Here is a medium-sized test set built using four 1.4 kVA toroidal cores with 1/4" x 1" copper bus bar secondaries, which can be connected in series, parallel, or s/p, for 2.8 V @ 2000 A, 5.6 V @ 1000 A, and 11.2 V @ 500 A. It was capable of 10,000 A into a short.

PI-1000x

PI-1000x

Here is one of the largest circuit breaker test sets, capable of almost 100,000 amps into a short, and 40,000 amps into a 4000 A breaker:

PI-6000

And one of the smallest units, capable of about 200 A continuous and 1000 A into a short:

Multi-Amp MS-2

Here is a test set-up that I use for calibrating my ORTM-4H test devices. It consists of a 150 VA toroid having 400 turns of #24 AWG and 0.3 volts/turn at nominal 120 VAC. I typically get at least 700 amps into two 1000A/100mV shunts as shown:

Ortmaster testing

For circuit breaker testing, you need to supply a current pulse with minimal DC offset distortion, which requires a dual SCR controller capable of adjustable initial firing angle of 60 to 90 degrees. The measurement system needs to be able to analyze the current waveform to compute the true-RMS value for pulses as short as 1/2 cycle. The instrumentation I designed uses a Rogowski coil and integrator circuit, with ranges from 100 A to 10,000 A for smaller test sets, and 1000 A to 100,000 A for larger units.

Here is the MAC-20, which performs monitor and control of test currents:

MAC-20

For more information, see my website www.pstech-inc.com.

A short article, "Taming the Big Bang", provides a light-hearted introduction to circuit breaker testing and tells how the Z-World SmartCore helped with the design of the BTSMASTER.

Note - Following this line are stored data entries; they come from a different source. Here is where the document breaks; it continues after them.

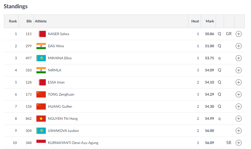Click Vietnam flag next to NGUYEN Thi Hang

pyautogui.click(x=41, y=119)
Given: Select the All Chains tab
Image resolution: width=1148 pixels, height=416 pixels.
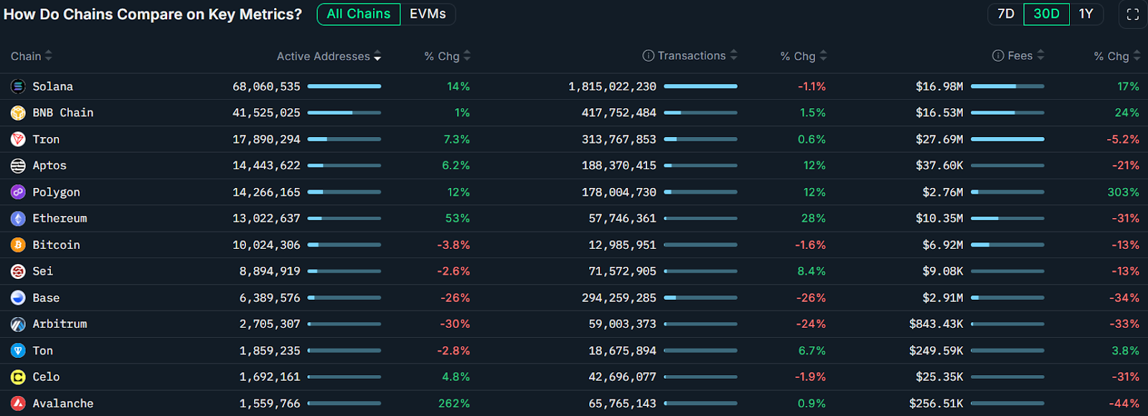Looking at the screenshot, I should click(x=359, y=14).
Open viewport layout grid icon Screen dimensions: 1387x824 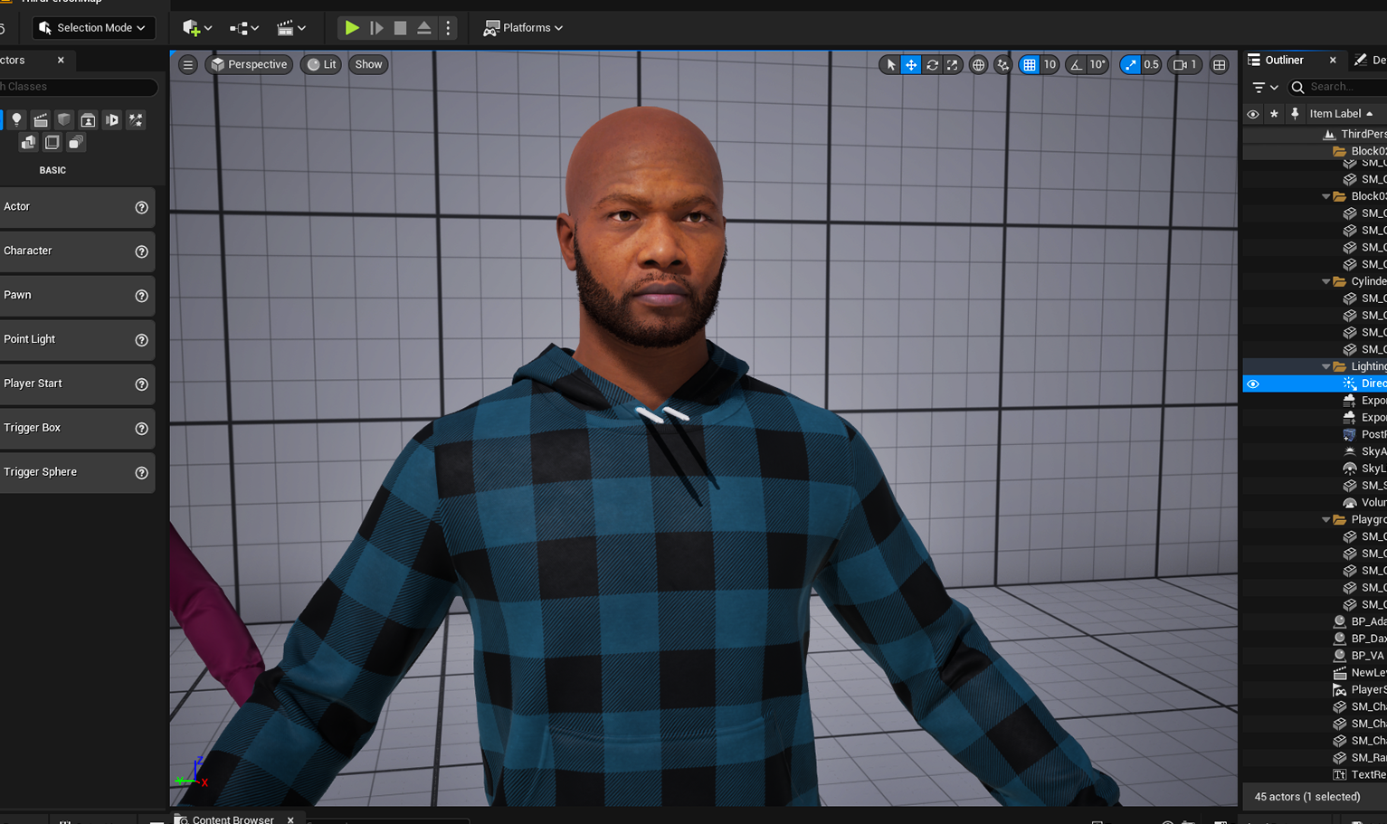tap(1220, 64)
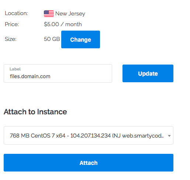
Task: Click the 50 GB size value
Action: pos(52,39)
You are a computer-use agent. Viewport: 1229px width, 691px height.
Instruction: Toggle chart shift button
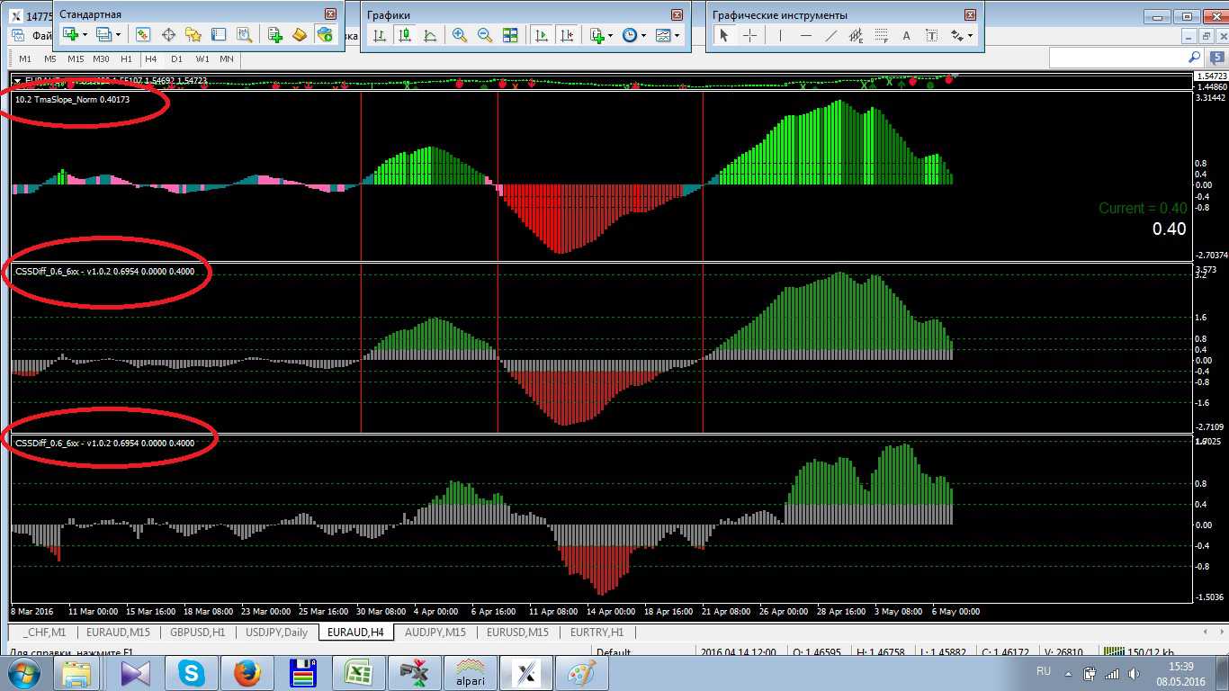[x=567, y=35]

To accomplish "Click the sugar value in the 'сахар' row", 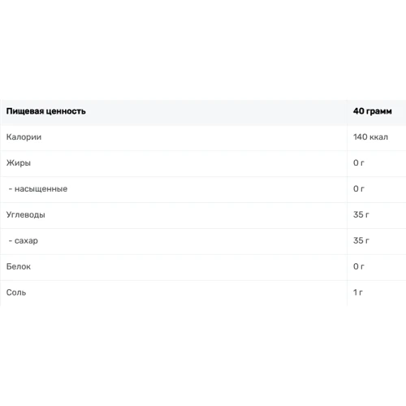I will (x=361, y=240).
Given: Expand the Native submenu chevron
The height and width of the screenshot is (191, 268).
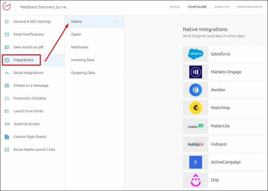Looking at the screenshot, I should (117, 22).
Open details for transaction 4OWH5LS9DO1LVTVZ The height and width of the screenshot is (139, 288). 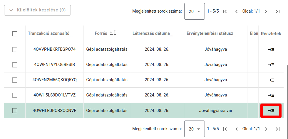[x=271, y=95]
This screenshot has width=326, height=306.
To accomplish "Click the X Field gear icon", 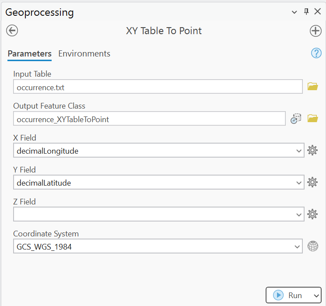I will coord(312,151).
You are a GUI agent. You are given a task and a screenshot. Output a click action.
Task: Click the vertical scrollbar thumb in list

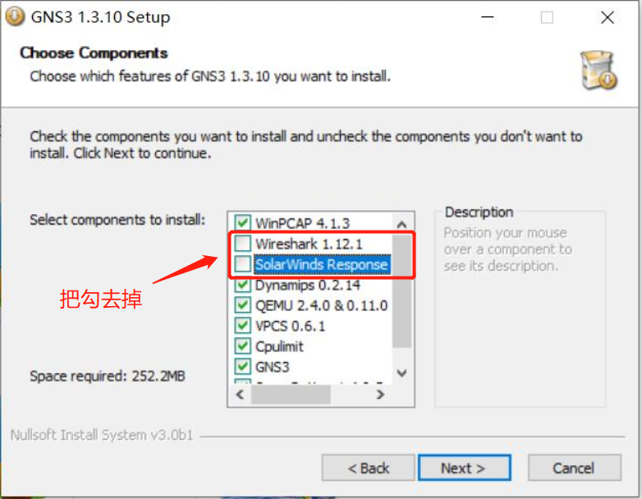[x=401, y=291]
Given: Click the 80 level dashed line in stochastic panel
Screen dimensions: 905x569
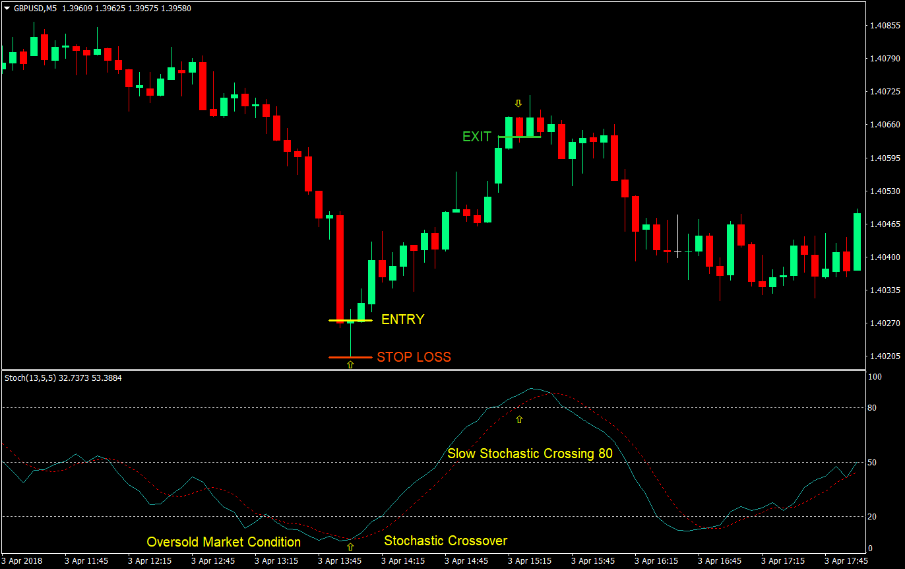Looking at the screenshot, I should coord(264,407).
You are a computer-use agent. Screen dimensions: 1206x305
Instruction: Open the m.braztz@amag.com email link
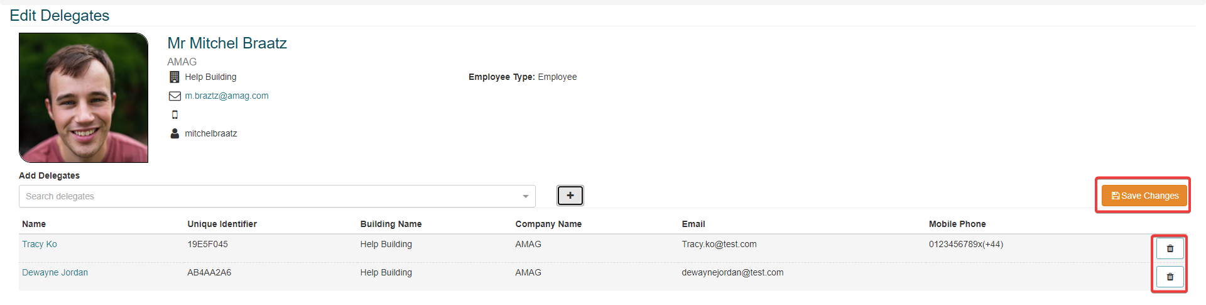[226, 96]
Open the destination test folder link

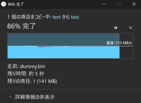[x=75, y=17]
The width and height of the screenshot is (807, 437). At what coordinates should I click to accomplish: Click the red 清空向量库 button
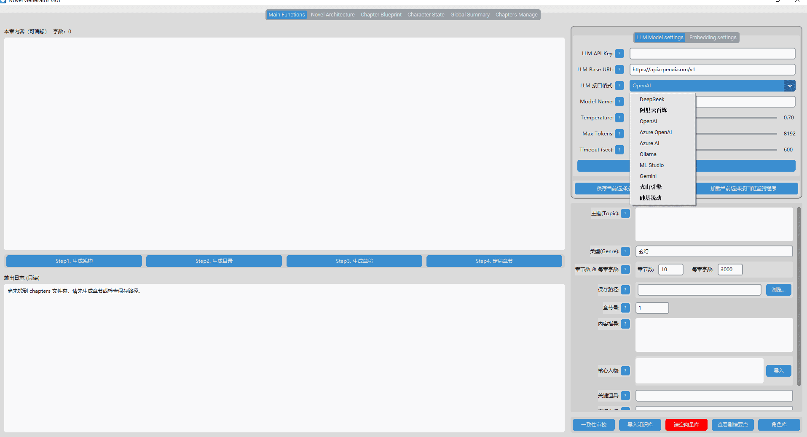pos(686,425)
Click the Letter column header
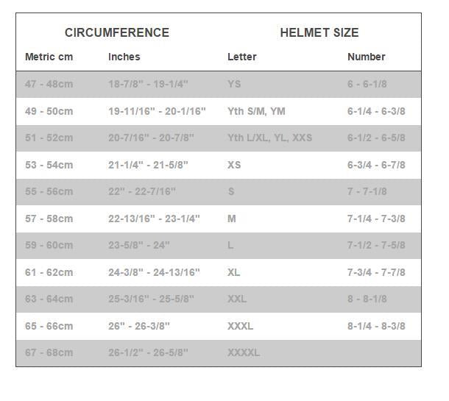The image size is (449, 401). coord(241,57)
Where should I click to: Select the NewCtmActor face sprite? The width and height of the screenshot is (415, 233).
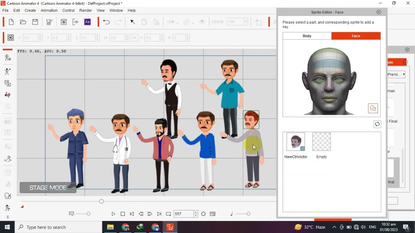click(x=295, y=142)
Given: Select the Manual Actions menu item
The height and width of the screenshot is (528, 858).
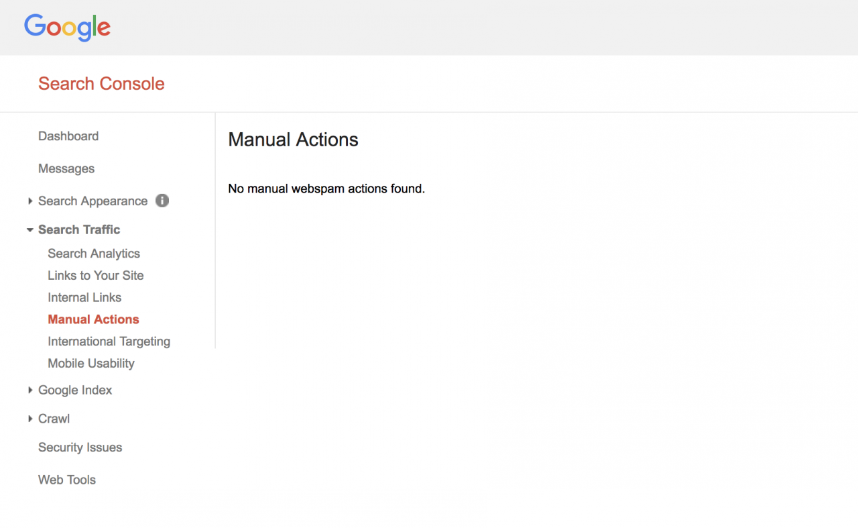Looking at the screenshot, I should click(93, 319).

An older article, Circuit Breaker Testing Technology, originally appeared in Electrical Manufacturing magazine, in 1989.

(edit May 15) A 1.4 kVA toroid transformer "kit", consisting of just a factory wound 117 VAC primary, is available for about $150 from https://toroid.com/product/transformer-kit-1400va-402-140/. It weighs probably no more than about 5 kg, and it has 0.72 V/turn, so ten turns would give you 7.2 V at 200 A continuous, and up to 2000 A (10x) for 500 ms. You would also need a similarly rated "Variac", which will have about the same weight.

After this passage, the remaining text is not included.